Bir fil neden dişlere ihtiyaç duyar?

Bir filin dişleri, büyümüş üst dişleridir. büyük boy. Bir hayvan için belirli bir önemi vardır. Erkek filler en büyük dişlere sahiptir. Doğanın sağladığı dişilerden daha uzun ve kalındırlar. Gerçekten de, çiftleşme mevsimi boyunca erkekler, türlerini herhangi bir dişiyle genişletme hakkı için kendi aralarında savaşırlar. Dişler aynı zamanda zorlu bir silah görevi görür. Bir fil, yavrularını korumak için aletini kullanabilir. Örneğin, bir fil dişlerini kullanarak yavrusunu yırtıcılardan koruyabilir. Her yırtıcı bir file bulaşmak istemeyecektir, çünkü onun darbelerinden biri ölümcül olabilir. Hint filleri bazen insanlara yardım eder: dişlerinin yardımıyla günlükleri açarlar (Hindistan'daki fillere bunu çok erken yaşlardan itibaren öğretirler).


Beyaz fil nereden geldi?

Beyaz (veya daha doğrusu çok hafif) filler son derece nadir bir olay.
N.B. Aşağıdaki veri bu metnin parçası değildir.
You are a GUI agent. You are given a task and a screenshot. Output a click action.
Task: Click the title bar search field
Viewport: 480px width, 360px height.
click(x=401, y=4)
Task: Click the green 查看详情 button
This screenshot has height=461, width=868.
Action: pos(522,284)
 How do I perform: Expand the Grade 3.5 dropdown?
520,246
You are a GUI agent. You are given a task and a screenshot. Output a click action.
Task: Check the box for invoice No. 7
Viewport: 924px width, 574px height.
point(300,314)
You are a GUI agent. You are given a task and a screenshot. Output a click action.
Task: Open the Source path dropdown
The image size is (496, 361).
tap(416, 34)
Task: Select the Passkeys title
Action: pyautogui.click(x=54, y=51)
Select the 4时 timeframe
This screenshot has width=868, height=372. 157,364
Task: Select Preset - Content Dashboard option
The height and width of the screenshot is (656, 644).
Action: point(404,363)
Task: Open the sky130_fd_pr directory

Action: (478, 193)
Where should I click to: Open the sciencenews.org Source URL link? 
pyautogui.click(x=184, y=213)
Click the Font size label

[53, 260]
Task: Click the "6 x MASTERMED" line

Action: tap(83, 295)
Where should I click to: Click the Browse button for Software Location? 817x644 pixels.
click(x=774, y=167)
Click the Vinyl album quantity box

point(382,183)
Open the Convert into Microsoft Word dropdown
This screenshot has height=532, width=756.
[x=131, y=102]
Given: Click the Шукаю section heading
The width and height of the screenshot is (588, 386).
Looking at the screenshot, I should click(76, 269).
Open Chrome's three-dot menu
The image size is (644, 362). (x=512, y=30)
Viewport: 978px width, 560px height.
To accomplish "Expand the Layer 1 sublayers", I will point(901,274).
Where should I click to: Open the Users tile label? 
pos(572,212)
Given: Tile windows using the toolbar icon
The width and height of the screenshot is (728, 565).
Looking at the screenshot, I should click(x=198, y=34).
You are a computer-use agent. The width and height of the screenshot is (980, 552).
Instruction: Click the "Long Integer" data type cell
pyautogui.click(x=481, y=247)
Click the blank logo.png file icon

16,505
Çinhindi'nde beyaz fillerin nadir görülmesi farklı şekillerde açıklanmaktadır. "Teorilerden" biri, bunun daha yüksek bir varlığın yeniden doğuşu olduğunu söylüyor. Diğeri ne iyiye işaret cennet tarafından insanlara ve hükümdara gönderildi. Her durumda, beyaz filler her zaman büyük beğeni topladı ve her türlü onurla çevriliydi.

Fil dişleri değiştirilmiş, iyi gelişmiş ve sürekli büyüyen dişlerdir - kesici dişler veya dişler (hayvanın belirli bir türe ait olmasına bağlı olarak).

fil dişleri

Bu kara hayvanlarının ağızlarında, çıkıntılı dişlere ek olarak, fillerin yiyecek öğütmesine izin veren ve birbirine bağlı birçok emaye puldan oluşan dört (iki üst ve alt çenede) azı dişi daha vardır. Afrika dişleri elmas şeklindeyken çiğneme dişleri bant şeklindedir.

Bir filin ömrü boyunca azı dişlerinin değişimi, eski dişlerin arkasında büyüyen yeni dişlerle yaklaşık altı kez gerçekleşir.

Dişlerin şekline gelince, Hint (Asya) filinin ince dişleri vardır (dişilerde hiç diş yoktur). Afrika filinin dişleri kalın ve devasadır ve uzunlukları bazen iki veya daha fazla metreye ulaşır.

Hint filinin Afrika'dan başka ne farkı var?

En büyük yetişkinin dişleri Hint fili maksimum bir buçuk metre uzunluğa kadar büyür ve 20 - 25 kg ağırlığındadır. Bu hayvanın büyümesi 3 m'ye ve ağırlığı - 5 tona ulaşabilir.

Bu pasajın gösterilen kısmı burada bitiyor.